(Dataset entries)

____________

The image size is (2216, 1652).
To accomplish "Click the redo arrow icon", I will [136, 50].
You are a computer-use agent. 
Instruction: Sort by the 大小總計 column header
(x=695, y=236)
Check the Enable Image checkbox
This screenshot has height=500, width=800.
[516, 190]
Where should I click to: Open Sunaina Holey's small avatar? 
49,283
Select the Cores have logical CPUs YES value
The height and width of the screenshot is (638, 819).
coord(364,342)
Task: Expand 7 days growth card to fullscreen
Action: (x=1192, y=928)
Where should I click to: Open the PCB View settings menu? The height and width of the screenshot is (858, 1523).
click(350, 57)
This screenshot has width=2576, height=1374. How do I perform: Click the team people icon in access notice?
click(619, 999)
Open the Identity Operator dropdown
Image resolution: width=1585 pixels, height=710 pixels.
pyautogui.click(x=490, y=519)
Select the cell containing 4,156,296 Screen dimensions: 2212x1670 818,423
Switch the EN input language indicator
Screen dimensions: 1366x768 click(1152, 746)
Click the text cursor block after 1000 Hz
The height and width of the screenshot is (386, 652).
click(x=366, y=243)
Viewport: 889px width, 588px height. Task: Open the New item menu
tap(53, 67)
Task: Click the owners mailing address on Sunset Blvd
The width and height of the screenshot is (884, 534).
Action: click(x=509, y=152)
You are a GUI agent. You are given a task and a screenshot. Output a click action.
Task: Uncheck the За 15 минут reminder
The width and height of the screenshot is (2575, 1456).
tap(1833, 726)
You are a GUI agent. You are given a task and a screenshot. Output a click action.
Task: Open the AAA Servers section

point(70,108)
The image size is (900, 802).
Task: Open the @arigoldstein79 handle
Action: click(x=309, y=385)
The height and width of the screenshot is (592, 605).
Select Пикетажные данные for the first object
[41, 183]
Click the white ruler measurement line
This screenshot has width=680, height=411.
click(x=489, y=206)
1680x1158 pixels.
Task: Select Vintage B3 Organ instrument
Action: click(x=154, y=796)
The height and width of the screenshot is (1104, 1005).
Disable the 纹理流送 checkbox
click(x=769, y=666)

____________

Transcribe the records above exactly as they appear.

The image size is (2216, 1652).
To accomplish "Click the redo arrow icon", I will [136, 50].
You are a computer-use agent. 
Instruction: Sort by the 大小總計 column header
(x=695, y=236)
Check the Enable Image checkbox
This screenshot has height=500, width=800.
[516, 190]
Where should I click to: Open Sunaina Holey's small avatar? 
49,283
Select the Cores have logical CPUs YES value
The height and width of the screenshot is (638, 819).
coord(364,342)
Task: Expand 7 days growth card to fullscreen
Action: (x=1192, y=928)
Where should I click to: Open the PCB View settings menu? The height and width of the screenshot is (858, 1523).
click(350, 57)
This screenshot has width=2576, height=1374. How do I perform: Click the team people icon in access notice?
click(619, 999)
Open the Identity Operator dropdown
Image resolution: width=1585 pixels, height=710 pixels.
pyautogui.click(x=490, y=519)
Select the cell containing 4,156,296 Screen dimensions: 2212x1670 818,423
Switch the EN input language indicator
Screen dimensions: 1366x768 click(1152, 746)
Click the text cursor block after 1000 Hz
The height and width of the screenshot is (386, 652).
click(x=366, y=243)
Viewport: 889px width, 588px height. Task: Open the New item menu
tap(53, 67)
Task: Click the owners mailing address on Sunset Blvd
The width and height of the screenshot is (884, 534).
Action: click(x=509, y=152)
You are a GUI agent. You are given a task and a screenshot. Output a click action.
Task: Uncheck the За 15 минут reminder
The width and height of the screenshot is (2575, 1456).
tap(1833, 726)
You are a GUI agent. You are given a task and a screenshot. Output a click action.
Task: Open the AAA Servers section

point(70,108)
The image size is (900, 802).
Task: Open the @arigoldstein79 handle
Action: click(x=309, y=385)
The height and width of the screenshot is (592, 605).
Select Пикетажные данные for the first object
[41, 183]
Click the white ruler measurement line
This screenshot has width=680, height=411.
click(x=489, y=206)
1680x1158 pixels.
Task: Select Vintage B3 Organ instrument
Action: click(x=154, y=796)
The height and width of the screenshot is (1104, 1005).
Disable the 纹理流送 checkbox
click(x=769, y=666)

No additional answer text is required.